Bernat KW - Hoodie Dog Coat (knit)It’s a hoodie.  How cute is that?  Seriously.

Yesterday I dragged Roomie to a yarn sale at Michael’s and grabbed a bunch of (relatively) Jake-proof cotton. We settled on the denim color because the only thing cuter than a doggie hoodie is a doggie jean jacket hoodie.

Then today, while I spent the better part of half an hour torturing the nice girl at the cutting counter in Joann’s (gathering materials for my Super-Duper Top Secret Christmas Project – details coming soon), Roommie found a sewing pattern for a doggie jacket/other embarrassing doggie outfits.

McCalls Pet Clothes M6218

This leaves only one possible outcome:

Race for the Jacket!

A build competition, if you will, Mythbusters-style.

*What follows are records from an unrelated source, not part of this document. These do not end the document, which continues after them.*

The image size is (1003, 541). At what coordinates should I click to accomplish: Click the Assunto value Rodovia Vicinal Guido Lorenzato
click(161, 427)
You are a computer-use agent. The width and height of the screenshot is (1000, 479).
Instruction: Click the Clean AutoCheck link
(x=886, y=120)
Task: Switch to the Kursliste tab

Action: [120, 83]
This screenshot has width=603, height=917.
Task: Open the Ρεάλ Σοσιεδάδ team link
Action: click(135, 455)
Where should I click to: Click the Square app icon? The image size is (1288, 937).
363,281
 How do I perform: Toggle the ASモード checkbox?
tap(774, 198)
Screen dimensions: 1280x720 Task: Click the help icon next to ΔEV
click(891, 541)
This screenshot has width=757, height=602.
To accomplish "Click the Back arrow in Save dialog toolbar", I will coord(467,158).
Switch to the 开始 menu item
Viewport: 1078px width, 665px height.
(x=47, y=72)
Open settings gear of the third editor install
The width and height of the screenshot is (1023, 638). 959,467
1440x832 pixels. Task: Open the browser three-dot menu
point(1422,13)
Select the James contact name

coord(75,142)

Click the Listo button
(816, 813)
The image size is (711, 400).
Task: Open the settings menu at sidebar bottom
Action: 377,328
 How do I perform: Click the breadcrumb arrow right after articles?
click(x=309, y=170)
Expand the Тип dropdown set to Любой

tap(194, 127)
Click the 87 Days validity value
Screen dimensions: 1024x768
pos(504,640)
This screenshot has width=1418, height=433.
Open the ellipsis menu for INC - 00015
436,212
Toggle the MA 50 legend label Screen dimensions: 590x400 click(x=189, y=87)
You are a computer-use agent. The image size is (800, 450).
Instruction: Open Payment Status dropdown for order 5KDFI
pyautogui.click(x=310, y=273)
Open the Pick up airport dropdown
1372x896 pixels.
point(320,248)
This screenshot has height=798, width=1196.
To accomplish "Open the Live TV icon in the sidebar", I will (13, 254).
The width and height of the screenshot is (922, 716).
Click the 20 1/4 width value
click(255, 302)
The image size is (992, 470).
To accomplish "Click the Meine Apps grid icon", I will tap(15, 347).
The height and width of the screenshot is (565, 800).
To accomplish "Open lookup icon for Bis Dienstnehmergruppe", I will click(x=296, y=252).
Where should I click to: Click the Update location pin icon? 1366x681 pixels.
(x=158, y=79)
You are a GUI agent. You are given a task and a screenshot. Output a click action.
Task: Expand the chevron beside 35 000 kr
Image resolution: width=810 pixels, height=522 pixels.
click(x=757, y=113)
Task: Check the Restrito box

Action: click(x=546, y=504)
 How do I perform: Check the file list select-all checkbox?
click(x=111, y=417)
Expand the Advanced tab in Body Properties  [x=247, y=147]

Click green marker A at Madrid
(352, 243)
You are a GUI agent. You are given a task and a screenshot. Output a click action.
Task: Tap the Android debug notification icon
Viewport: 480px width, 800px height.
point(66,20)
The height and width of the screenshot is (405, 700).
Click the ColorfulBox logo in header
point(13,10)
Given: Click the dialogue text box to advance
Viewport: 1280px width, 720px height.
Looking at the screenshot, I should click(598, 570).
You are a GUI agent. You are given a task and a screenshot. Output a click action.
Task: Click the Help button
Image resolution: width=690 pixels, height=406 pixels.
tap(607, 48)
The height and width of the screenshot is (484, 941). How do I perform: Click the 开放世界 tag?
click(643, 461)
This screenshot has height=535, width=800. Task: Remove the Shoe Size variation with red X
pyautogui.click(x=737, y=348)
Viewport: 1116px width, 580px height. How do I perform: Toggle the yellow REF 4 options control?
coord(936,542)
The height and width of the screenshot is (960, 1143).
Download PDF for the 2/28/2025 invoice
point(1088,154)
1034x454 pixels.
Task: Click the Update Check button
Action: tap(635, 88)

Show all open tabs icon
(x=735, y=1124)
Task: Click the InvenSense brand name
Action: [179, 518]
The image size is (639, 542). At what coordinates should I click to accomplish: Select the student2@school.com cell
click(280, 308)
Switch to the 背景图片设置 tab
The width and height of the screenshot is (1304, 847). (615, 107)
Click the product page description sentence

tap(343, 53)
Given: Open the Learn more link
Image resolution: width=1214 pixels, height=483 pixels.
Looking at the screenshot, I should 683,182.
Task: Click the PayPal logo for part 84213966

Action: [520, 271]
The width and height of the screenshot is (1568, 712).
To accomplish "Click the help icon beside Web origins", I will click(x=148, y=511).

The first roommate to outfit our little friend with winter-wear wins.

Under normal circumstances, this contest would be a no-brainer.  Sewing something this small should be possible in a single night. However, the powers of procrastination in this apartment are mighty. If I can just focus a little more than she does, I may squeak out a victory.

So where are we at the end of Day 1?
(Pic)
In fairness, I did start with a bit of a lead.  Last night, after several rounds of gauge measurement and no fewer than three total restarts, I had completed… almost two inches of the body.

As of tonight, I have about half the body done.

Roommie has taken Jakes’s measurements, established that Jake is unperturbed by having strange things around his neck, and spent about three hours rummaging through her fabric stash for a piece of pleather she swears she has.

She has found about a dozen unfinished projects, some truly astonishing scraps from Christmas outfits her mother made for the family when she was little, and the stash of old t-shirts she spent hours looking for about a month ago.  She even contemplated using one particularly awesome shirt for the jacket:

…but ultimately decided it wouldn’t fit within the pattern.

I have seen not a hint of the pleather.  I am starting to doubt it exists.